After introducing dark tones and obscurity to the prematurely rising "heavy metal" on their impressive debut "Black Sabbath" (1970) -it's enough to realize of it just by checking the terrifying album cover-, this astonishing group formed by apparently insane but amazingly instinctive talented masters-of-performance musicians, release arguably their definitive masterpiece.

Just as if there was necessary any kind of reaffirmation that they were shaping as one of the most interesting acts of dense-potent rock, Black Sabbath manages to reconcile every artistic issue the band was actually developing: their powerful performance based on a psychedelic view from hard-intricate blues, touches of progressive rock and always some scary-dark posture surrounding (let's not forget they took the name for the band from an underground terror motion picture) combined with some of the greatest riffs ever made and exciting rock structures.

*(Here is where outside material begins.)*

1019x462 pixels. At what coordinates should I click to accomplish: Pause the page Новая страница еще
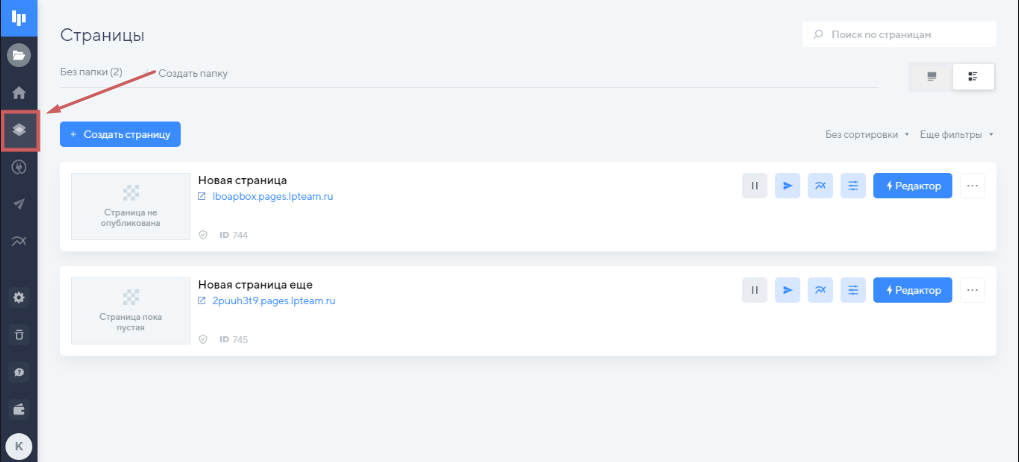coord(754,290)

From this apparently non-attaching poles mixture, they bring perhaps the best song in history of heavy metal nowadays considered also an anthem for rock 'n roll: "Iron man".

It's not just a distinctive genius riff, it's actually Tony Iommi making easy what's actually difficult: shuddering the listener with just a few notes not even on a fast key, but mastery performed with density, depth and carrying the sound to a extreme bottom, Geezer Butler turning bass into a rhythm machine being much more than merely a liner, Bill Ward extremely sticked to Butler forming a perfect timing base machine and also shining himself through accurate arrangements, and of course Ozzy Osbourne and his personal unique vocal performance conception.

Then there are also lots of key tracks that show righteous examples of Sabbath's ambitions: the opener "War pigs" is a killer one: again the interpretation is so strong but the pulsating rock is superb, the album title song "Paranoid" is much more simple but therefor shows the magnificence of this work -an ideal rock piece: great riff, great verses and choruses, great melodic base-; in conclusion you've got really standout rock-heavy metal gems that work out perfectly as totally enjoyable breakthrough singles.

But to make "Paranoid" a timeless statement beyond styles and formulas, the rest of the tracks are simple and at the same time complicated-dark terrific numbers.

Sabbath goes for everything and unquestionably conquers all -oh, and on the way through sets a landmark work for ROCK and the biggest-most relevant-influential record of heavy metal.